• _Task to complete_
Duplicate the rows below word for word, covering the stretch from their first line through the line containing "The image size is (720, 576).".

Top of Dataset content

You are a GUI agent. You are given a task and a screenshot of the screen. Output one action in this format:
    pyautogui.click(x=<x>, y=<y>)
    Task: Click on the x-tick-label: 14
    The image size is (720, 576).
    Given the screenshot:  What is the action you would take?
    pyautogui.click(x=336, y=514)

Bottom of Dataset content

• _Reply to the task_
You are a GUI agent. You are given a task and a screenshot of the screen. Output one action in this format:
    pyautogui.click(x=<x>, y=<y>)
    Task: Click on the x-tick-label: 14
    The image size is (720, 576).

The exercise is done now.